If England are to threaten winning the trophy next year then Wayne Rooney will have to have the tournament of his career so far. He has been in great form for club and country this term, flourishing in the new found responsibility thrust upon him at United now that Ronaldo has moved on. This can only benefit England as Rooney is growing into the talismanic, or as the Americans would like to call it ‘franchise’ player that England will need him to be.

The other main protagonists aren’t too shabby either, Gerrard, Lampard, Terry, Ferdinand, A. Cole would get in most if not any side in the world. Not a bad spine to the team then either.
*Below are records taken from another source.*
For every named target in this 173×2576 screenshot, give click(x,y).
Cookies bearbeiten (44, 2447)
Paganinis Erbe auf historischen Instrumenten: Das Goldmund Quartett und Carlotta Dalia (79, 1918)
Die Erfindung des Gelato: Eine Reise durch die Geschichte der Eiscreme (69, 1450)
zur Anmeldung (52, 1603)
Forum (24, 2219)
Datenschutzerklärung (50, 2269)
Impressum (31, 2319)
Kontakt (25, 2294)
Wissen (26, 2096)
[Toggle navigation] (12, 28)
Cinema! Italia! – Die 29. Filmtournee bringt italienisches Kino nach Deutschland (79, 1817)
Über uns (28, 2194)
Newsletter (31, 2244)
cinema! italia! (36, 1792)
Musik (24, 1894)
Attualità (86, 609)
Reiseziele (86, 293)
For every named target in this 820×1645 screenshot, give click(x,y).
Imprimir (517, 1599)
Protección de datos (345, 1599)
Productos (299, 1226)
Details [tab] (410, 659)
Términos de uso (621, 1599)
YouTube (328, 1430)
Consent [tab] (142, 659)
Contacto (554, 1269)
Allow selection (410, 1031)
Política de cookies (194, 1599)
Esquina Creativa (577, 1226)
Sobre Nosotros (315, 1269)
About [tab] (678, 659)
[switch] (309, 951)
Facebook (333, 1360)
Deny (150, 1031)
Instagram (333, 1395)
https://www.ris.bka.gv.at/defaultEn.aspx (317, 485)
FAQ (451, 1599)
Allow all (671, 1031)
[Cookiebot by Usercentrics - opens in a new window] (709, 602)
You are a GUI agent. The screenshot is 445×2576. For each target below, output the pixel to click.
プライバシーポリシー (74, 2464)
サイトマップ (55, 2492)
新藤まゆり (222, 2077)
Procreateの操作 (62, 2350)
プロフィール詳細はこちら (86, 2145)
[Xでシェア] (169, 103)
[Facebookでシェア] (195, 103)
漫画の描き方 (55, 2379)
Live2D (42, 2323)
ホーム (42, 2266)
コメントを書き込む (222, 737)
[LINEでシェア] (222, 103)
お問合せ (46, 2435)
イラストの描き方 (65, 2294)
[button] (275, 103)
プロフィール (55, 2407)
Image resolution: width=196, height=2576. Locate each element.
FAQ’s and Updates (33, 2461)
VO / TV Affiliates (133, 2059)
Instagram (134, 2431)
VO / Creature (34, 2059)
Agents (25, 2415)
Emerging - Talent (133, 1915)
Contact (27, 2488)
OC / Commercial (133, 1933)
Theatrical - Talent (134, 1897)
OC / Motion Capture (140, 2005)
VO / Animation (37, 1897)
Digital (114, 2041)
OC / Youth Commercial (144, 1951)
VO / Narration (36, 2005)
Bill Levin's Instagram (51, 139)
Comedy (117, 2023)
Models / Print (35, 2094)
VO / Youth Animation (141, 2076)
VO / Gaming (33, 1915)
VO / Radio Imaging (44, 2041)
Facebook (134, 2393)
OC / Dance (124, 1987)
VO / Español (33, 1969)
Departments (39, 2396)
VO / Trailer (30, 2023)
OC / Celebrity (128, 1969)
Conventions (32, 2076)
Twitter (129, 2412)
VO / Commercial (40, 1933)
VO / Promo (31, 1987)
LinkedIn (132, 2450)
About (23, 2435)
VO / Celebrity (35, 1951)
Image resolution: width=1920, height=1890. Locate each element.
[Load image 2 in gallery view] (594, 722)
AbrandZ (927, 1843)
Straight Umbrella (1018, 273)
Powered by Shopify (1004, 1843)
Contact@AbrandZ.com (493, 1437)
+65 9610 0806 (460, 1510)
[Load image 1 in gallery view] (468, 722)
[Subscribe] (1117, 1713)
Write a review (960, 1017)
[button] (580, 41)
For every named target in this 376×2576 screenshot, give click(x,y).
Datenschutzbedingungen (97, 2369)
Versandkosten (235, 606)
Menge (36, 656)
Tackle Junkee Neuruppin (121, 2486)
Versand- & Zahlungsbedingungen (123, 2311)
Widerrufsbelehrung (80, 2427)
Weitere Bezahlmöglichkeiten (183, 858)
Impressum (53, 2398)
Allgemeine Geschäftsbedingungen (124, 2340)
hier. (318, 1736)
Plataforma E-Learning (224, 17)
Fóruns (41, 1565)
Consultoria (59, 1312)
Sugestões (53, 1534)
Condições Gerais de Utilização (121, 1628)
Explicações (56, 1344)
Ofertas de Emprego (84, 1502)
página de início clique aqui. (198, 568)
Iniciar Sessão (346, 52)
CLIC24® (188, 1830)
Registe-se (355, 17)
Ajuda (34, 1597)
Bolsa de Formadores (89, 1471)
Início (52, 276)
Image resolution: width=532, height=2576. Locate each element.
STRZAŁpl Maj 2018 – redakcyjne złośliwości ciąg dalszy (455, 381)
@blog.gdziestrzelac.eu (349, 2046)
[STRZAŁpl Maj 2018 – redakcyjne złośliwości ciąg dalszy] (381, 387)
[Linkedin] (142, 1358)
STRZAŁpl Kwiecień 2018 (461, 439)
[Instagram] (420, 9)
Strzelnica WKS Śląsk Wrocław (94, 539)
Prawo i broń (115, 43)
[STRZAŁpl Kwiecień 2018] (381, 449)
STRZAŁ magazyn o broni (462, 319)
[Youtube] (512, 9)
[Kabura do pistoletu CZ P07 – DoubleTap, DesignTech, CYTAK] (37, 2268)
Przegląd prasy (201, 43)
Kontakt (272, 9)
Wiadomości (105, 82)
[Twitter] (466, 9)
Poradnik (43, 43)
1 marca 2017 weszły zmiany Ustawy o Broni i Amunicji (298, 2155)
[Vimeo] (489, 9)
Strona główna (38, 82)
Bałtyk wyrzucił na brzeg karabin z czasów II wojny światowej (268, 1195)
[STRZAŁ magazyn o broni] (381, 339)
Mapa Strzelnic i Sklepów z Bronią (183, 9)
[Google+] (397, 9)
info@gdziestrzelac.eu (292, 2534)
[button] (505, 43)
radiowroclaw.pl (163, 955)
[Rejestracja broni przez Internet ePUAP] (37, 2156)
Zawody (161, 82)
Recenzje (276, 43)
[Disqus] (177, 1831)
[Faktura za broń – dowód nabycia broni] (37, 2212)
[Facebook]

The supporting cast have blown hot cold at various points since Capello took charge. Lennon has seemingly shaken off his persistent injury problems and found the sort of form that first got him into the side. Glen Johnson seems to be the only real option at right back for England at present. Better going forwards than backwards he is certainly a pressure point opposing teams will look to exploit.

The Goalkeeping position is still a hotly contested debate, although Capello has stated he knows who his first choice for the tournament is already. He hasn’t told us yet though I notice. Ben Foster has looked much improved for United in recent games but is yet to convince. Again England have many options here and I feel the race is still open for one of them to claim the shirt as their own before the end of the season.

Coming back from injury are Downing, Joe Cole and Owen Hargreaves who could yet feature for England in South Africa. If fully fit and firing, all three players would be a great asset to the squad although only time will tell what sort of season each will have. England have a number of wide options to choose from when you consider Walcott, Lennon, SWP and Young are also all in contention. (Discounting Beckham and Gerrards new found role in the team playing wide left).

And so it would seem that England certainly have the tools for the job on paper. There is also a new found steel and grit that the team was sorely lacking under previous regimes. However I still feel there is a delicacy about the way England’s fortune is decided. Beaten by Spain and France (although in friendly games) under Capello shows that the side is far from unbeatable when faced with top class opposition. No disrespect to Croatia but I don’t hear anyone touting them as potential winners in South Africa.

As everyone knows this England side are in a now or never moment. The big players are peaking in terms of their age and relative performance levels, and it will be all downhill for them in the main after this tournament. Capello continues to build and improve the side with every passing fixture and I for one would not doubt his ability to pull it all together for the big show next summer.

Still I can’t seem to shake that though in the back of my mind that takes the form of a penalty shootout that prematurely ends what could be a year to remember for English football.